23 Nisan Ulusal egemenlik bayramı kutlandı, öyle bir zamanda ve öyle bir sahipsizlik içinde kutlandı ki, ulus ve o ulusu oluşturan unsurlar özelliklerini tam da yitirdikleri bir zamanda…
Bir ulusun varlığı yaşadığı coğrafyada o ulusu oluşturan unsurların ortak paydalarının olması ve belli bir toprak parçasını kendilerine ulus toprağı olarak kabul etmeleri gerekir o coğrafya da…
Dil birliği, inanç birliği, sosyal birlikteliği, geleneklerin birliği ve ekonomik bağımsızlık ile kültürel bağımsızlık…
Son yıllarda öyle bir hal aldı ki ulusal bağımsızlıktan söz etmek çok zor bir tabloya kavuşmuş oldu, Ümmet anlayışı içinde ulusal birliğin varlığından söz edilemez oldu.
Örneğin daha önce Osmanlının 72 millet olgusundan ulusal birliğe gitme kararı alan Cumhuriyet Türkiye sini kuran unsurlar, tek dil, tek millet, tek inanç ve tek devlet sloganı ile kurdukları bu ulus birlikteliği…
Büyük Ortadoğu projesi ve Arap baharı planları ile bölgemizde kurulan İşit yapılanması kısa bir sürede yakın komşularımızda bir ümmet imparatorluğunun kurulmasına neden oldu.
Bu yapılanma ile birlikte Suriye ve Irak ulus devletleri yerine bu İslam ümmet birliği kuruldu, bu kuruluşa ilk başlarda can ve mal ile destek veren Türkiye ulus devleti, daha sonra bu yapının bozulması için mücadele etmek zorunda bırakıldı.
Ama bunun en büyük sıkıntı ve sancılarını Türkiye ulus devleti yaşamakta ve kendi ulusal birliği üzerinde büyük bir yük bırakmış oldu.
Daha doğrusu Türkiye de ulusal birlik ve bütünlük tehlike altına girdi, bu güne kadar ulusal bütünlüğü korumaya ve tek dil, tek kültür, tek inanç yerleştirmeye çalışan siyasi yapı…

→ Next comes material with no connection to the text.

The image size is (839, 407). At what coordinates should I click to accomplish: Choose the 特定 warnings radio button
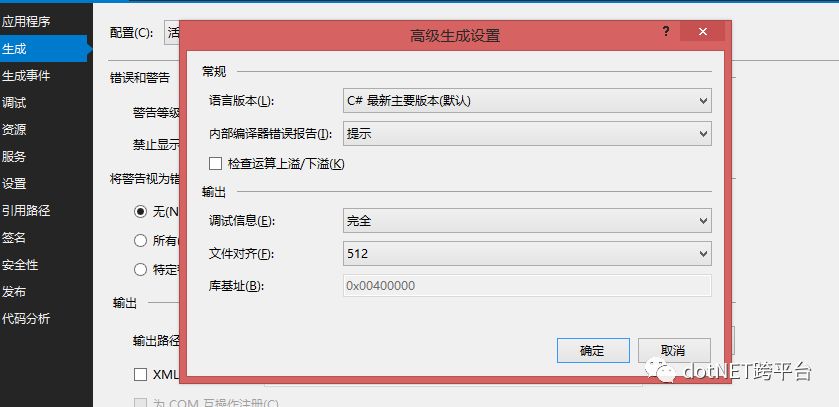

Ortadoğu ve Asya dan kopup gelen göçmen ve sığınmacıların istilasına uğradı, Arap, Fars ve Afgan yoksullarının istilasına uğrayan Ulus devlet, sadece demografik yapıyı değil, kültürel ve ekonomik yapıyı da yok etmek zorunda bırakıldı.
Büyük şehir varoşlarına ve hatta merkezine yerleşen bu unsurlar ulusal birliği bozduğu gibi, kültürel birliği ve sosyal yapıyı da yerle bir etti.
Bu gün bu göçlerin istilası altında, ne Türkçe olarak kabul edilen ulusal dil, ne Türk olarak kabul edilen ulus birliği ve bütünlüğünden söz edilebilir.
Arap dili ve kültürü, Arap yaşam stili, onların giyim ve kuşamı, onların yemek ve içmek kültürü, onların sosyal hayatı ve kültürel yapısı…
İşte ulus devletten çıkarak ümmet devleti haline dönüştürülen bir ülkede Ulusal egemenlik bayramından söz edilmesi mümkün görünmüyor!
Bu yüzden bu ulusal birlik ve egemenliği kuran Mustafa Kemal e onun dava arkadaşlarına bu gün ki iktidar pek saygı göstermiyor ve hatta bu bayramın anlam ve önemini benimsemiyorlar…
Bu gün dünya ekonomi sinde gelişmişlik sıralamasında üç puan gerileyen ve G 20 listesinden çıkan…
Bu gün devlet itibarı olarak CDS yani güvenilirlik puanı 700’lere kadar inen, yatırım yapılmaya ve yaşanmaya güven olmayan bir ümmet devleti haline dönüştürüldük.
Bu bazıları tarafından iyi ve hoş karşılanabilir, ama bu devletin asıl unsurları ulusal egemenlikten söz edemeyeceklerini çok iyi bildikleri için, bu bayram arifesinde, sığınmacı istilasını doğrudan işaret ederek, buna son verilmesinin yollarını aramaya çalışıyorlar.
Bundan sonra nasıl bir ulusal egemenlik kurarlar ve nasıl eski seviyesine ulaşırlar bilemem, her şeye rağmen ulusal egemenlik ve çocuk bayramı kutlu olsun!